━━━━━ TEXT EXCERPT
But despite all the political debate about the quenelle, it is clear that perceptions of prejudice are on the rise across the continent.

A November poll by the European Union Fundamental Rights Agency (FRA), taken of Jews in eight countries where 90 percent of the region's Jewish people reside, showed that 76 percent believe that anti-Semitism has gotten worse in the past five years. In the countries surveyed – Belgium, France, Germany, Hungary, Italy, Latvia, Sweden, and Britain – it was France that topped the list for respondents' fears of becoming a victim of verbal insult or physical attack, with 70 and 60 percent respectively fearing such attacks. That compares to the eight-country average of 46 percent fearing verbal harassment and 33 percent violence.

And, as reported in a Monitor story last month about racist slurs directed at French Justice Minister Christiane Taubira, a report by the National Consultative Commission of Human Rights (CNCDH) last spring showed that racist, anti-Semitic, and anti-Muslim acts and threats in France grew by 23 percent in 2012.

French philosopher and writer Bernard-Henri Lévy, when asked in an interview with Le Parisien (and republished on the Huffington Post) whether racism and anti-Semitism are on the rise in France, was clear in his answer.
━━━━━━━━━━
▶ [TO DO]
(1) Answer these about the excerpt on rising prejudice in Europe:
(a) How many countries did the FRA poll cover?
(b) What percentage of French respondents feared a physical attack?
(c) By how much did racist, anti-Semitic, and anti-Muslim acts and threats in France grow in 2012, according to the CNCDH report?
(2) Please carry the excerpt on rising prejudice in Europe forward from its last sentence.
The lines after this text are separate material.
━━━━━ DATASET EXCERPT
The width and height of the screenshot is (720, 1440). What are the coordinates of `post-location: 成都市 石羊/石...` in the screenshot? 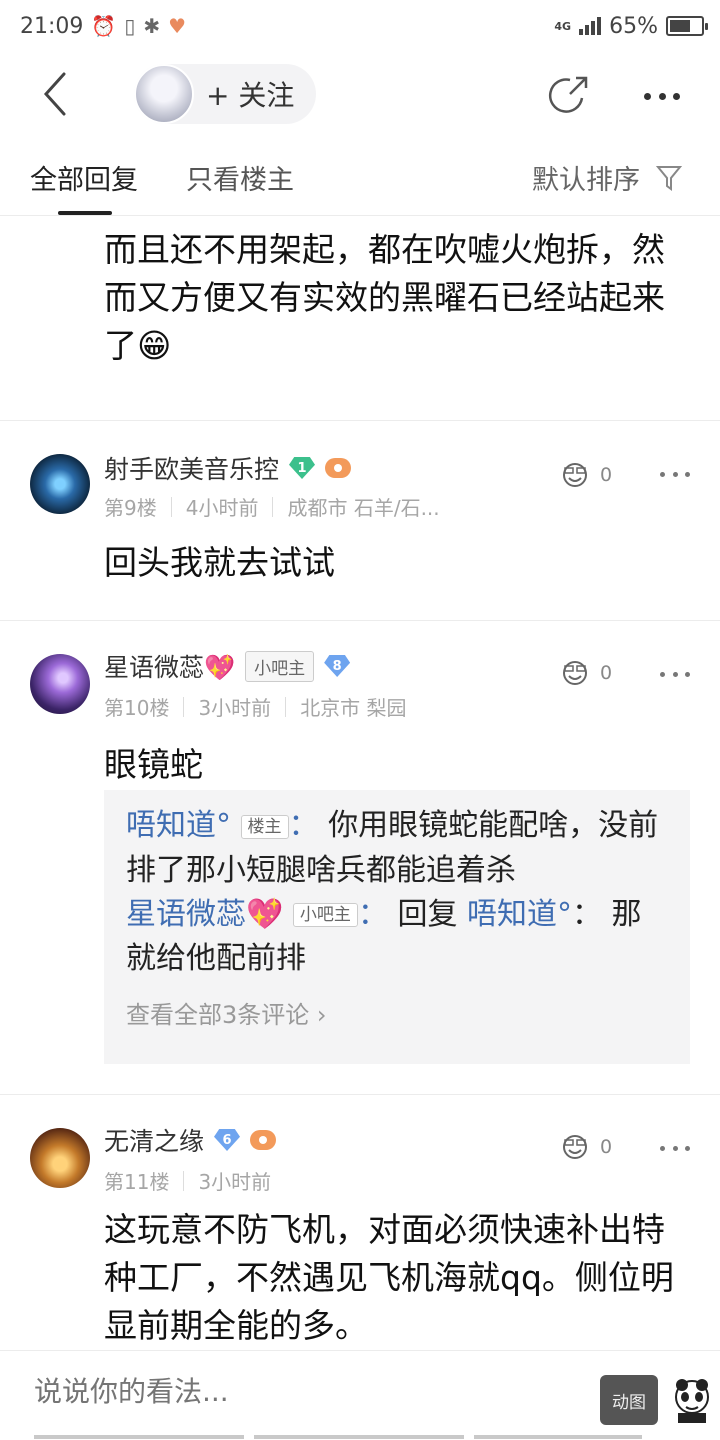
━━━━━━━━━━
▶ [RESPONSES IN ORDER]
(1)
(a) Eight
(b) 60 percent
(c) 23 percent

(2)
“With regard to racism, obviously,” he said. “With regard to anti-Semitism, I'm afraid the situation may not be any better, and I'm shocked to hear more and more young Jews wondering if they're still welcome in a country that tolerates Nazi salutes in front of the deportation memorial or the Jewish school in Toulouse, where four children were killed because they were Jewish. We have to stop this spiral of hate.”

Interior Minister Valls has sought to do just that. Dieudonné is not his first target. Over the summer, the government outlawed five extreme right groups for the same declared reasons. “There is no place in our country for hate, xenophobia, anti-Semitism, or anti-Muslim acts,” Valls said last July.

His political opponents cried foul then, and are doing the same today. Jean-Marie Le Pen, who founded the National Front, expressed sympathy for Dieudonné. “The liberties of the French are constantly under attack by this Socialist government,” he said, according to the Financial Times. “We are not allowed to laugh any more.”